お母さんのおなかの中は、どんな感じかな?
お母さんは君のことをとても心配しているので、その心配が君にも伝わって、不安になっているかもしれないね。
でも、大丈夫だよ。
たとえ、今生まれたとしても、君は、丈夫に育つ力を、すでに持っている。
お母さんに、君の強い生命力を伝えて、安心してもらうからね。

「おなかの君が、いろんなことを感じとる力を持っている」

ということも伝えよう。そして

「落ち着いて、愛情をかけてあげましょうね」

って頼んでおくからね。
ほかにお母さんに伝えたいことがあったら、私に教えてくれるかな?
しっかり伝えるからね。これから、よろしくね。

私は妊娠中のお母さんを訪問するとき、おなかの赤ちゃんに向かって、心の中で、こう挨拶します。愛情をこめて、けれども大人に接するのと同じように、礼儀正しく話しかけるのです。

なぜかというと、おなかの赤ちゃんは、大人の私たちが思っている以上に強い生きる力を持っているからです。また、現代の医療では、まだ解明されていないことも多いのですが、私は、さまざまな事を敏感に感じとる能力を持っているのではないかと確信しています。

おなかの中にいるときから、自分のことをわかってもらえて、信じてもらい、愛情をかけられたら、赤ちゃんだってうれしいですよね。


赤ちゃんもお母さんも幸福になるお産を

私は本来、出産後の赤ちゃんを診る小児科医ですが、7年ほど前から、未熟児を生みそうな、お産のリスクが高いお母さんを訪問する取り組みを始めました。未熟児医療の専門家としての経験を生かし、おなかの赤ちゃんの生きる力を伝え、お産の不安を取り除くことで、未熟児で生まれることを予防するためです。

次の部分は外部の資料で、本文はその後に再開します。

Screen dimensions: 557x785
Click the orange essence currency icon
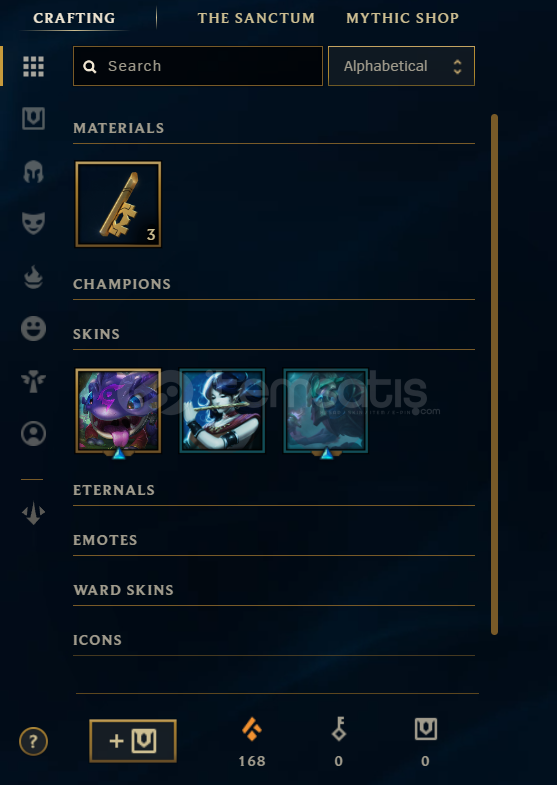coord(252,729)
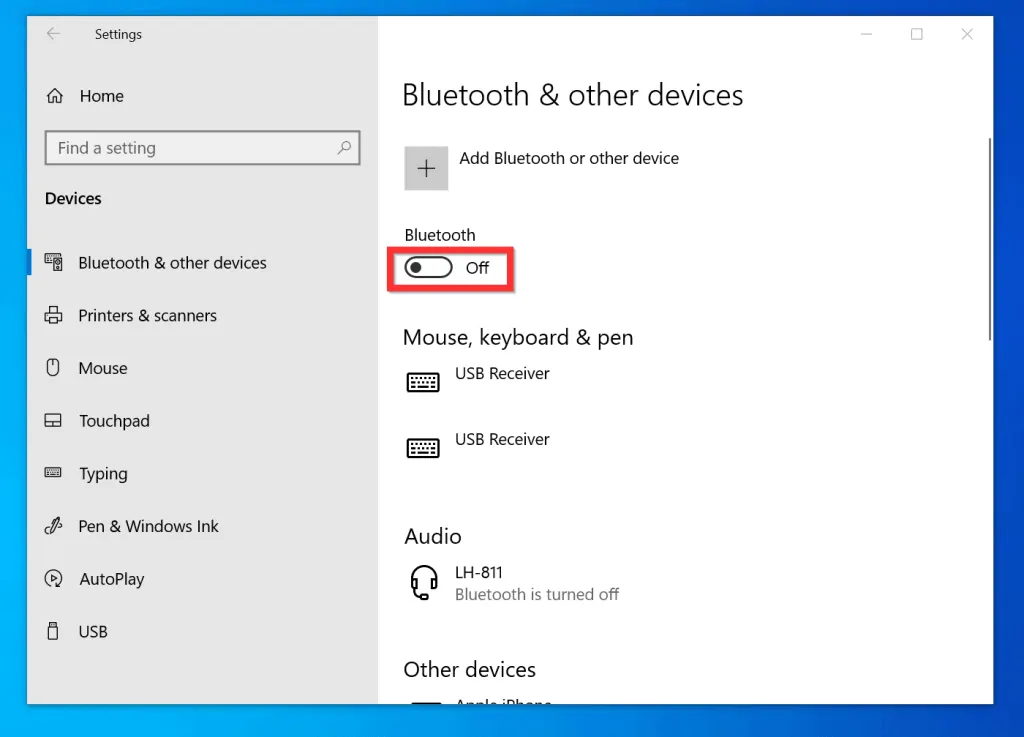Click the LH-811 headset icon
This screenshot has height=737, width=1024.
(424, 582)
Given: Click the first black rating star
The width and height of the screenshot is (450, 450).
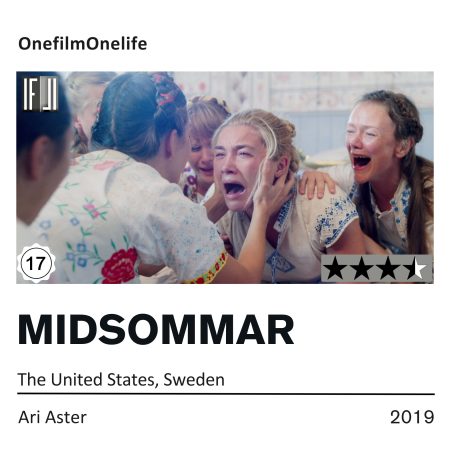Looking at the screenshot, I should (x=335, y=269).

これは、もともと厚生労働省がすすめている、プラネイタル・ビジット(出産前小児科保健指導)を参考にしています。プレネイタル・ビジットとは、通常のお産で来院したお母さんに対して、産後の不安を解消するために、小児科医が相談を受けたり指導したりするものです。私はこの方法に独自の見解を織り込みながら、出産リスクの高いお母さんに応用したわけです。

実際に、元気な赤ちゃんを産むお母さんが増えました。

冒頭の赤ちゃんへの挨拶に始まって、お母さんに、「おなかの赤ちゃんが」感じていることや、「赤ちゃんの強い生命力」をお伝えすると、お母さんはとても安心し、赤ちゃんへの愛情に満ちてきます。すると体のほうも安定して、お産の経過が良くなるのです。そうしたお母さんは、お産の後も幸福な育児生活を送っている場合が多いように見受けられます。

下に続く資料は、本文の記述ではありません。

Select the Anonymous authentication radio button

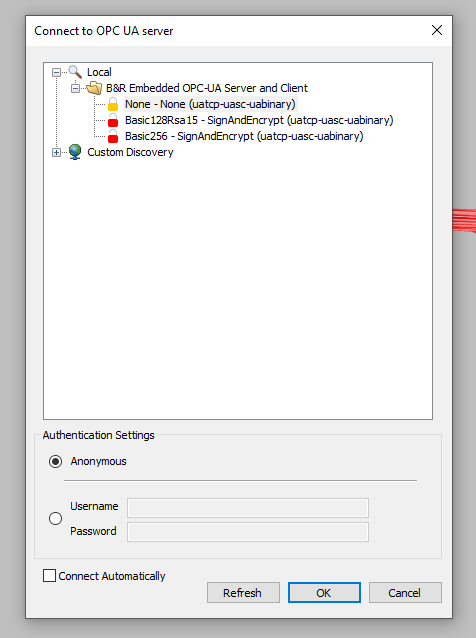coord(55,461)
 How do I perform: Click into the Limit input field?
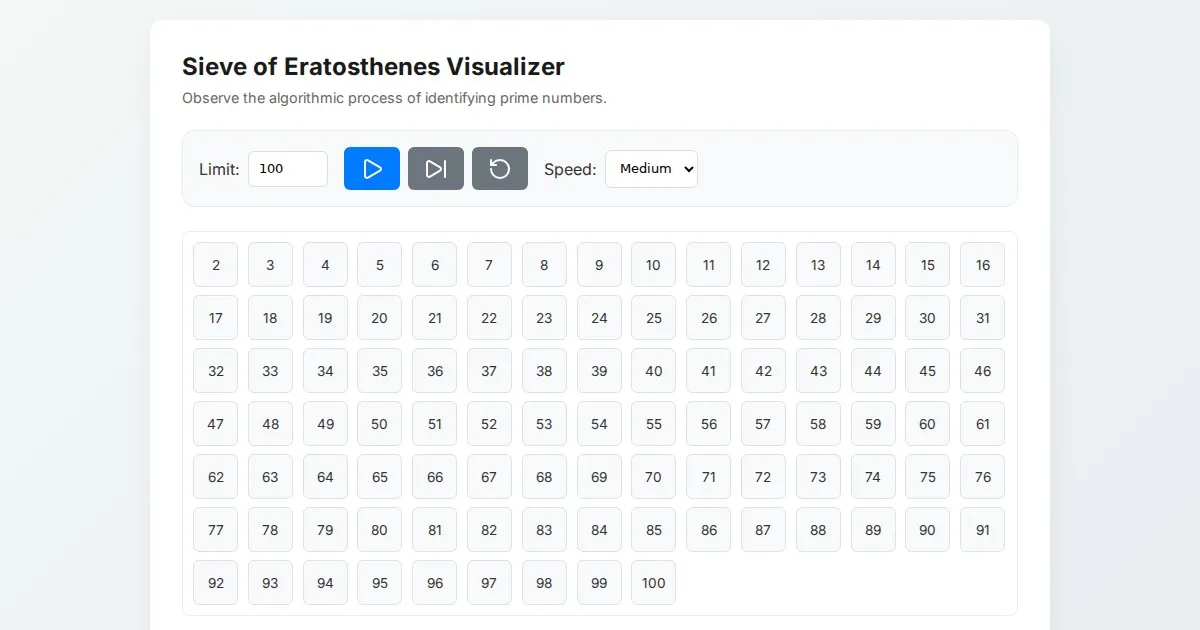click(x=288, y=169)
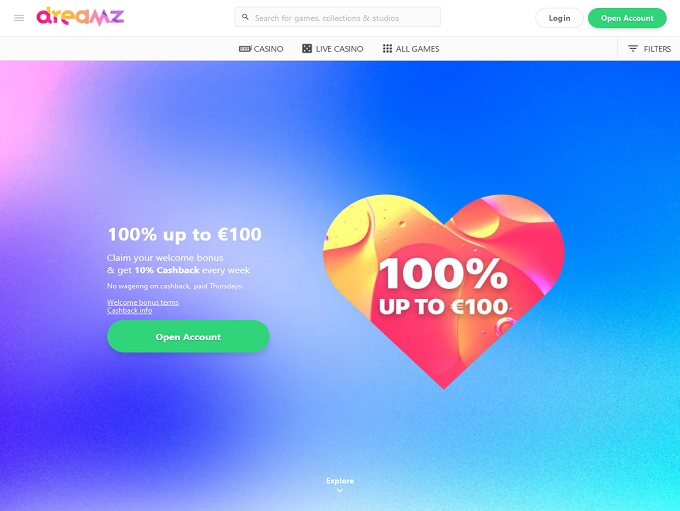Click the Dreamz logo
The image size is (680, 511).
pos(80,16)
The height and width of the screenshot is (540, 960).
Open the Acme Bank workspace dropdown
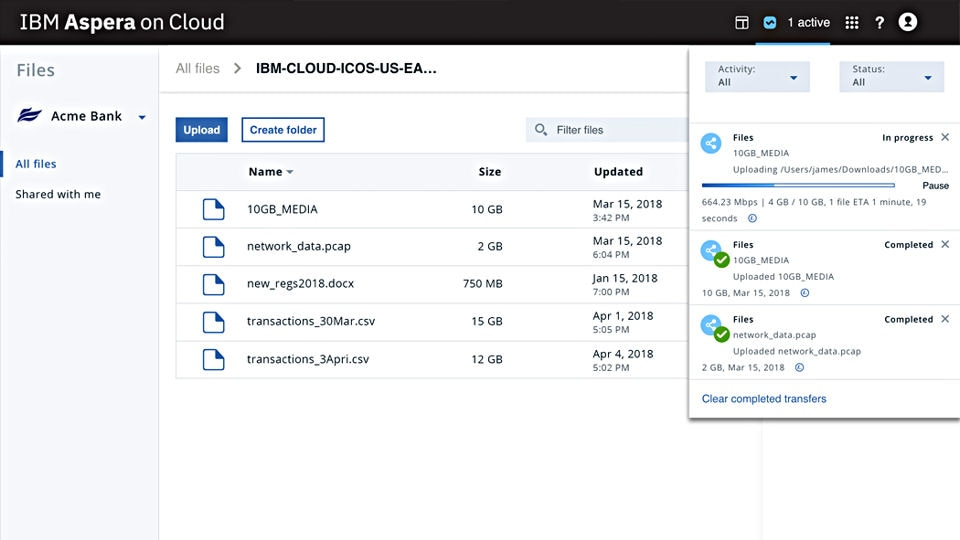(x=142, y=117)
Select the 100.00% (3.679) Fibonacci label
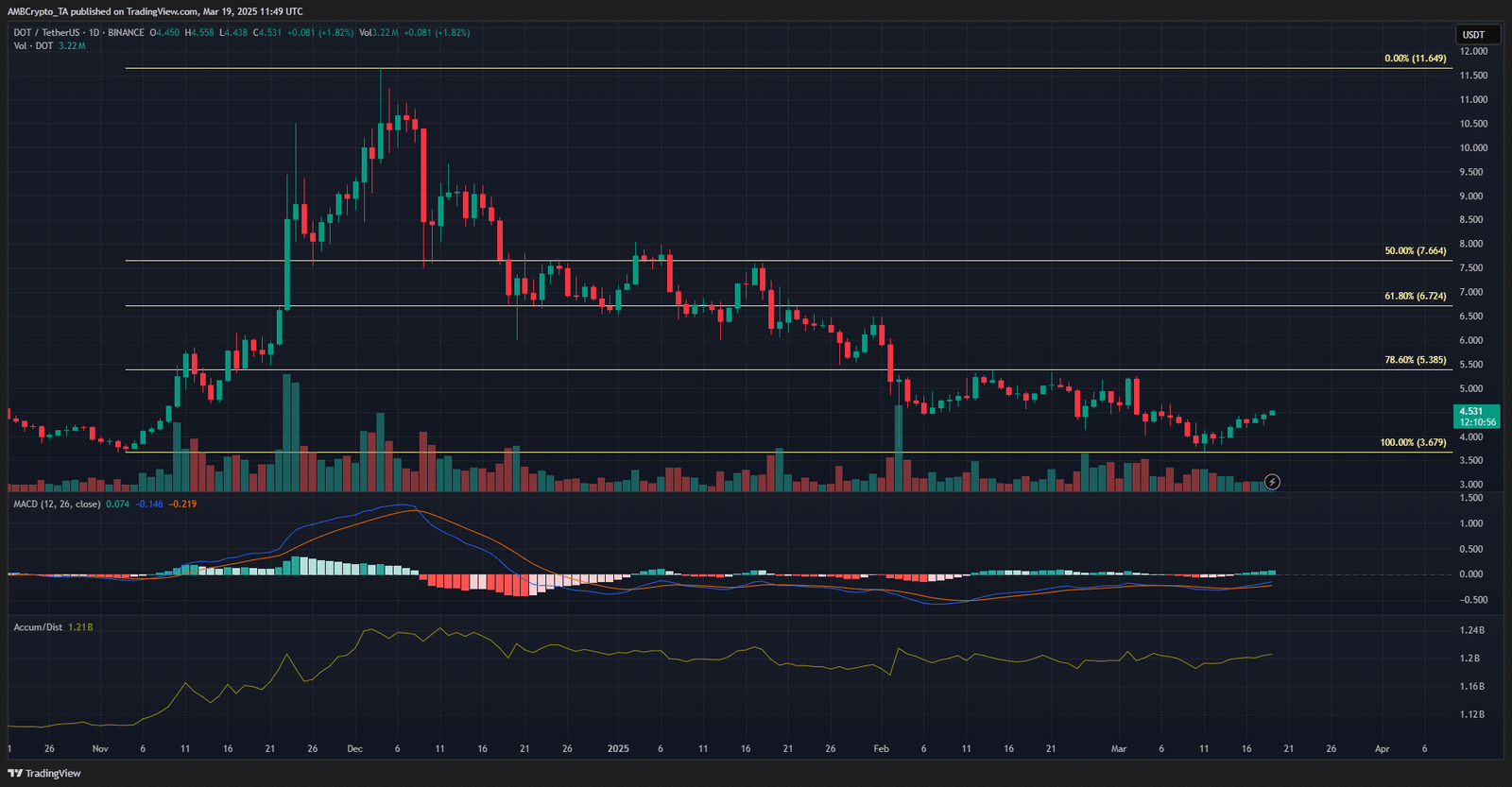The width and height of the screenshot is (1512, 787). (x=1413, y=442)
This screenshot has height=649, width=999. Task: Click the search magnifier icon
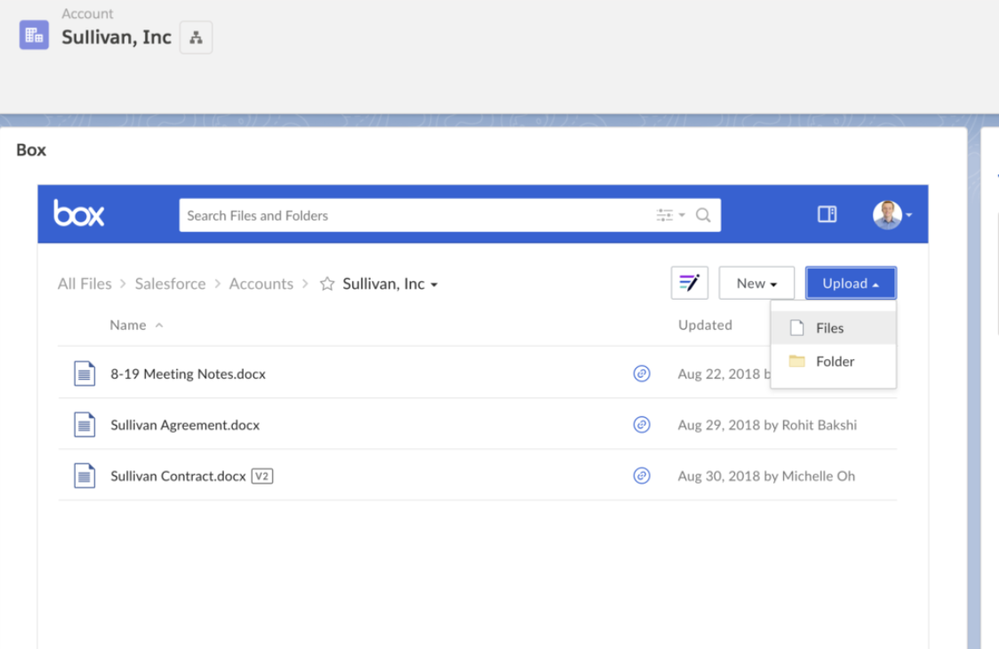click(703, 215)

こうしたプロセスを数多く目にしてきたことから、私は『おなかの赤ちゃんが、本当に幸福だと感じられるようなお産や育児の大切さ』、そして「赤ちゃんにとって幸福なお産は、お母さんにとっても幸せなお産になる」ことを実感しています。

本書は、この「赤ちゃんもお母さんも幸福になるお産」が、出産リスクの高いお母さんだけでなく、正常な経過をたどっている多くのお母さんにもお役に立つのではないかと思い、まとめました。産婦人科医や助産師が書いた本はたくさん出ていますが、小児科医が赤ちゃんの立場に立って、赤ちゃんにもお母さんにも幸福なお産について考えた本は、あまり聞いたことが無いかもしれませんね。

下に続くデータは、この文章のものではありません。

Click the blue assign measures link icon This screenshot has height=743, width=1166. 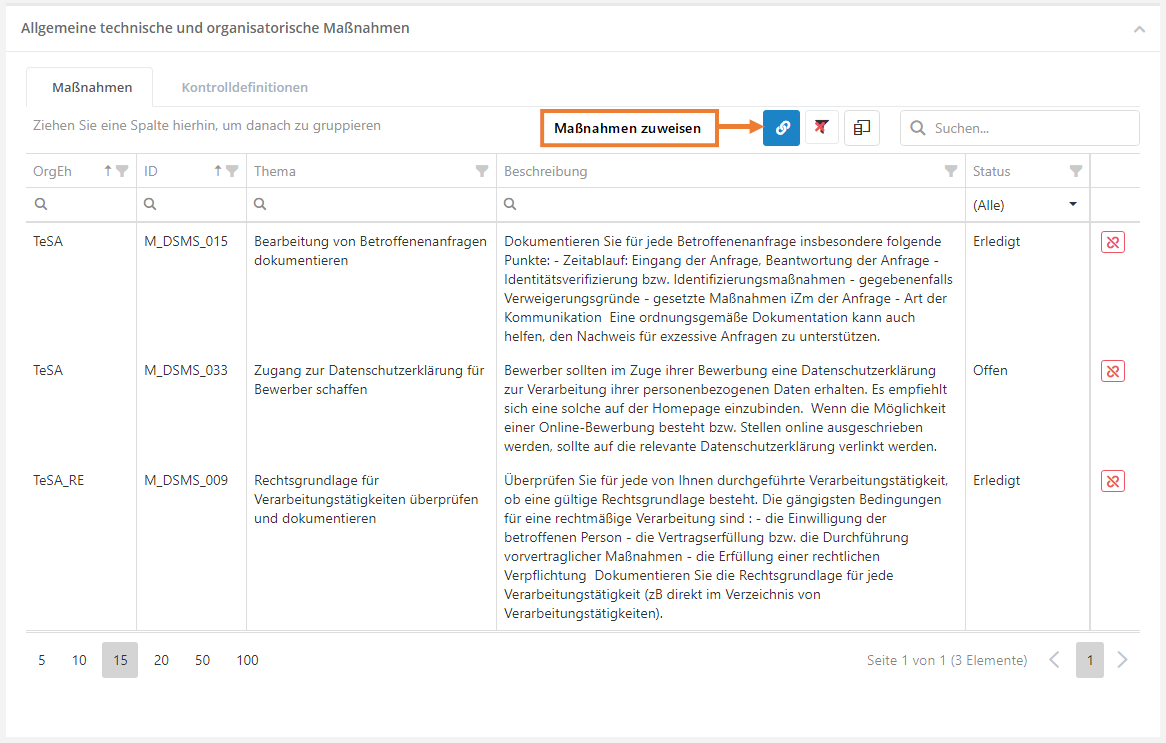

第1部では、胎児や未熟児の驚くべき能力について、また、退行催眠療法のレポートや、子供が語る「誕生の記憶」「体内の記憶」「おなかに入る前の記憶」などのスピリチュアルな話を参考にしつつ、胎児や生まれた赤ちゃんへの接し方を示しています。

第2部では、妊娠中のお母さんからよく受ける質問への答えを、小児科医の立場からQ&Aの形をとって書きました。

本文に出てくるエピソードは事実に基づいていますが、関係者にご迷惑が及ばないよう、お名前など一部の設定を変えております。

この本が一人でも多くの方々の幸福なお産と育児のお役に立ったら、著者としてこれに勝るよろこびはありません。